Dublin is necessary to this book. It’s inextricably tied to Stephen’s discontentment and to his sins; immersion in a bustling, often squalid urban space heightens Stephen’s (and our) awareness of his physical sense. The dirtiness of the city contrasts the spirit of possibility that surrounds the few natural spaces we encounter (such as Stephen’s summer idyll at Blackrock and the open, outward-looking expanse of the sea). Notably, the character most untouched by the darkness, sensuality, and cynicism of the city is Davin, whose country roots keep him at a distance from urban dangers.
The political climate of turn of the century Ireland is also particularly important; there’s a perpetual undercurrent of sadness and anger at the lack of Irish independence that runs through the entire text. The argument between Mr. Casey and Aunt Dante at the beginning of the novel lays out some of the sources of political tension. The brief recap is that many Irish people felt like Charles Stewart Parnell was their best chance to gain "Home Rule," that is, autonomy from England. In contemporary terms, he was "a uniter, not a divider." But then Parnell made one little mistake: he had an affair with Kitty O’Shea, a woman who had already separated from her husband. This issue split the nationalist cause, with pious moralists (like Dante) on one side ("Think of the CHILDREN!") and pragmatic reformers on the other side ("Hey, what’s the big deal?"). The pragmatists, like Mr. Casey, were especially ticked off at the Church, which played a particularly vocal role in condemning Parnell. Some people even thought the Church was in cahoots with the British.
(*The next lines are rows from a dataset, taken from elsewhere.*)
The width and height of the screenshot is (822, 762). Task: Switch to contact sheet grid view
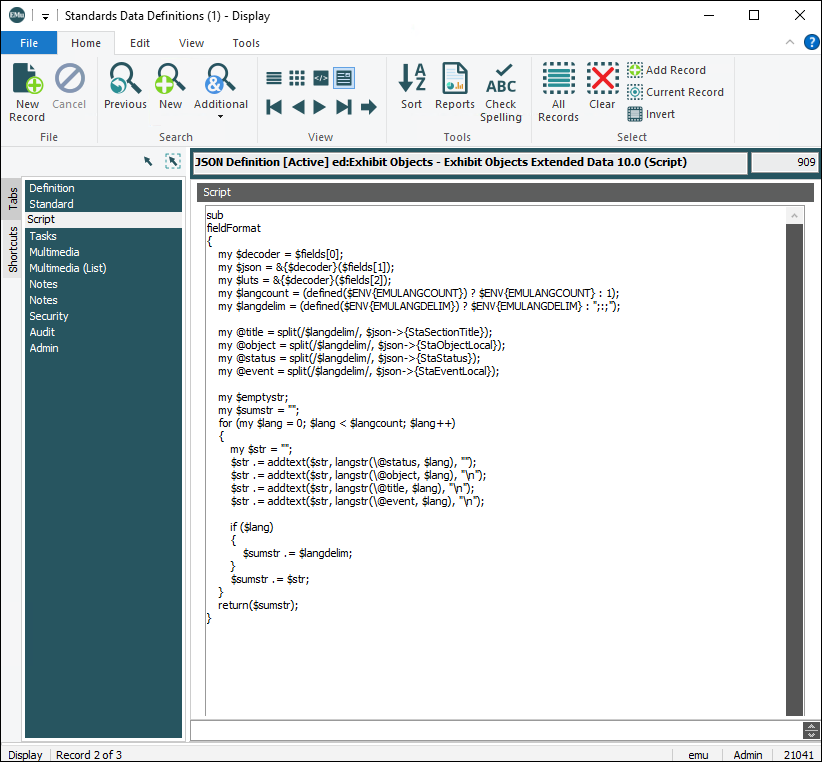(297, 78)
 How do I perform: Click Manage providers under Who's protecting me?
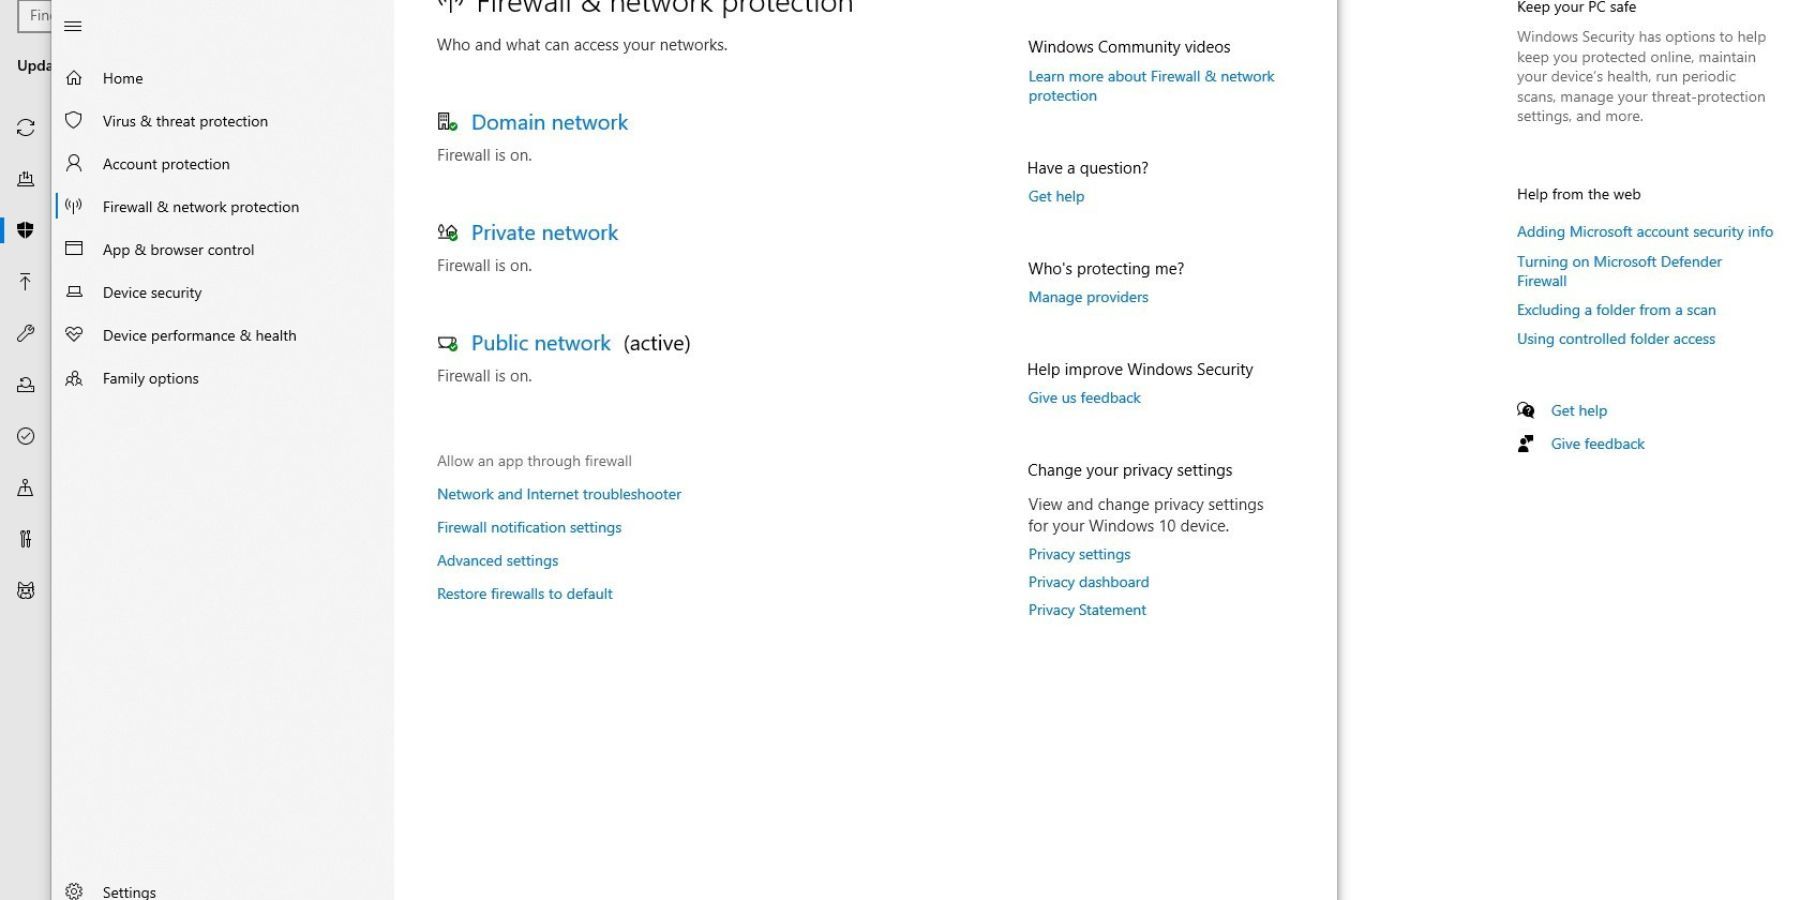tap(1088, 296)
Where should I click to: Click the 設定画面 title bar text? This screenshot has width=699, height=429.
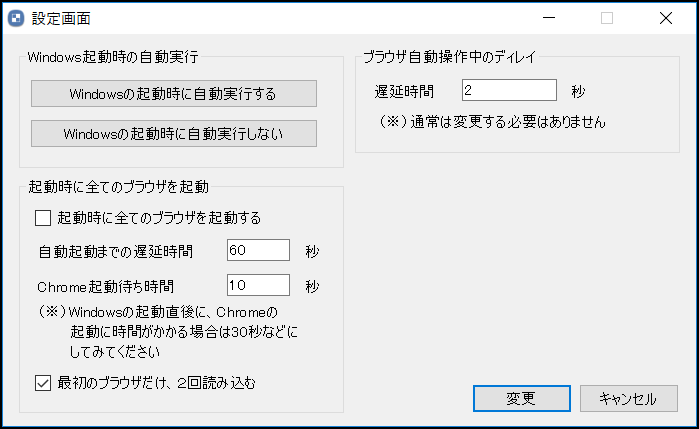point(62,18)
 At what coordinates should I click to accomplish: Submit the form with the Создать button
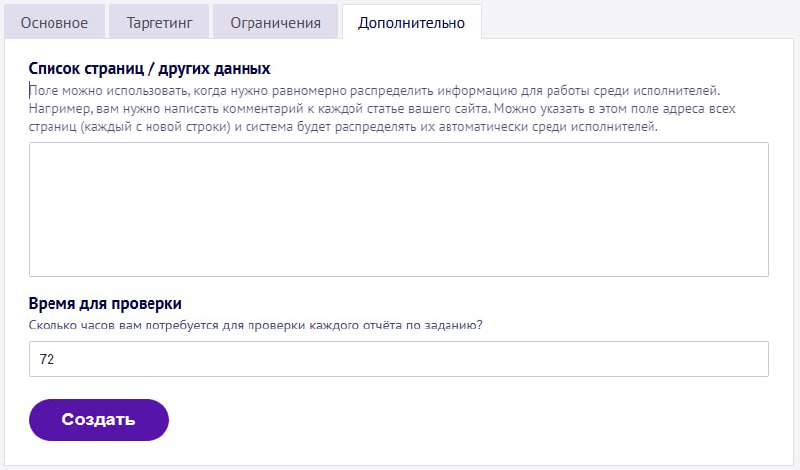pos(98,419)
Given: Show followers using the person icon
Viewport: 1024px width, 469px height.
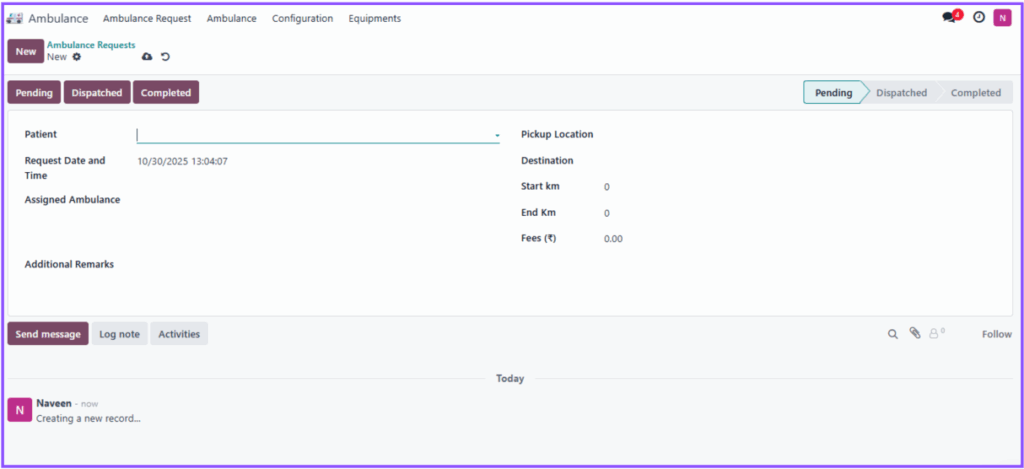Looking at the screenshot, I should [x=936, y=334].
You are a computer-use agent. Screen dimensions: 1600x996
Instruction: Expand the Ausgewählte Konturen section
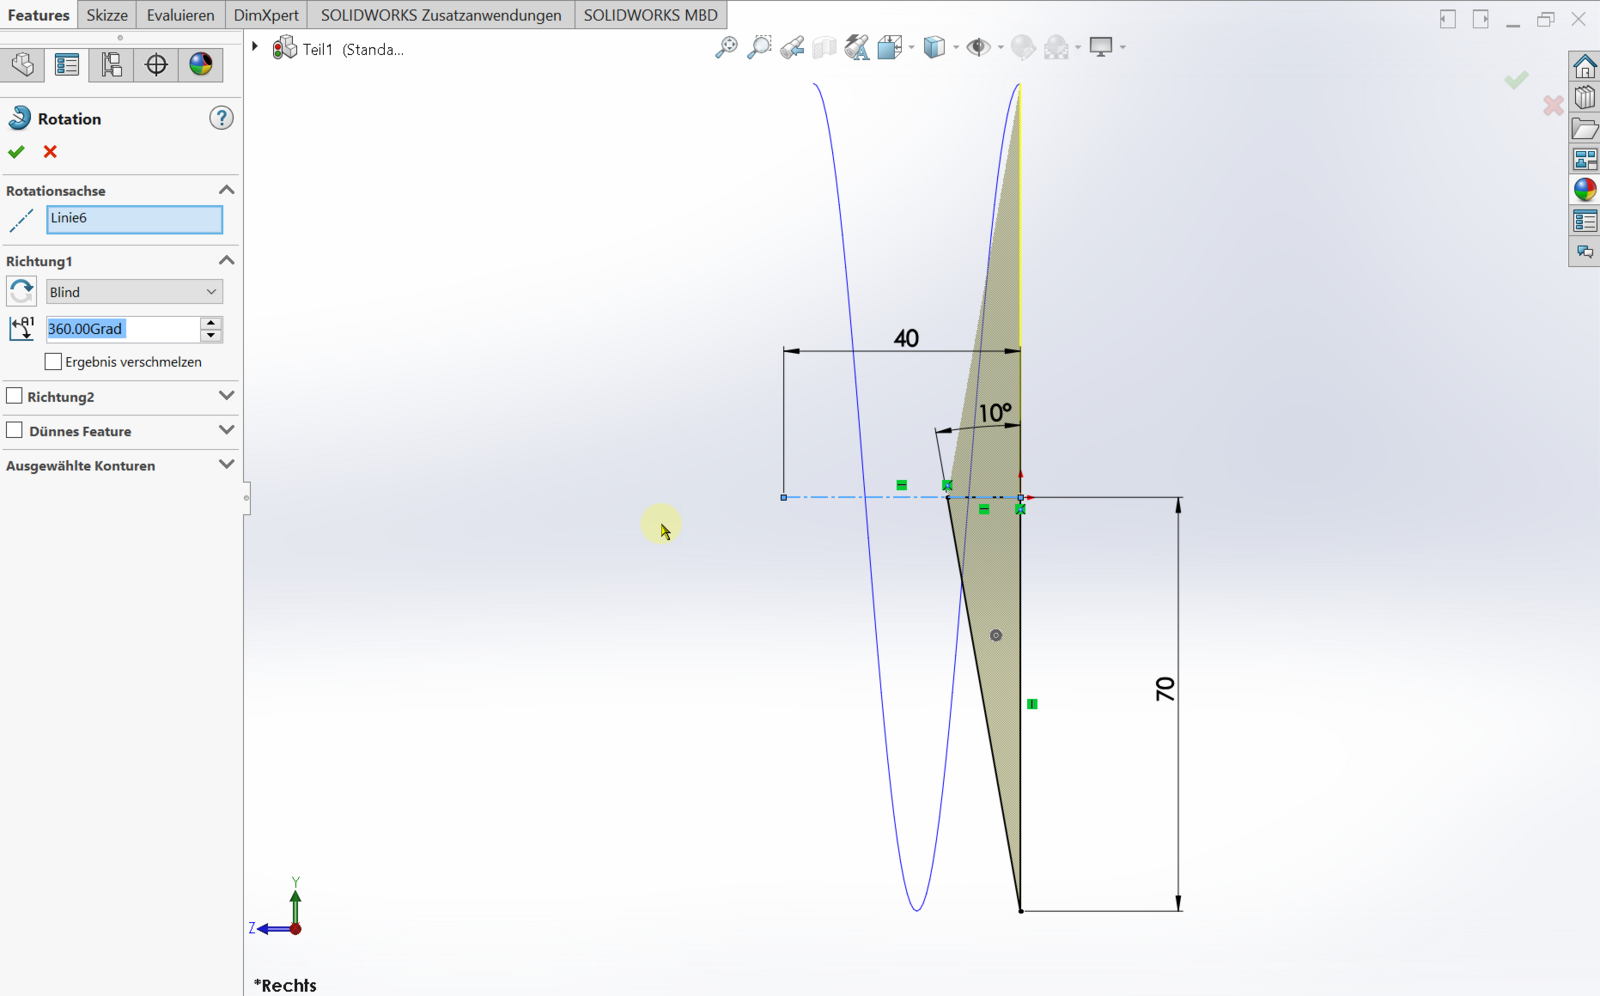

Overall, Stephen has mixed feelings about his hometown. He often seems to think that Dublin is hopelessly mired in the past and unable to modernize like the great cosmopolitan cities of Europe. He thinks its citizens are paralyzed by nostalgia and inaction – like his father, Simon Dedalus. On the other hand, he often finds beauty even in the dinginess of the red-light district, his cluttered home, or the seaweed he sees from the shore of the beach.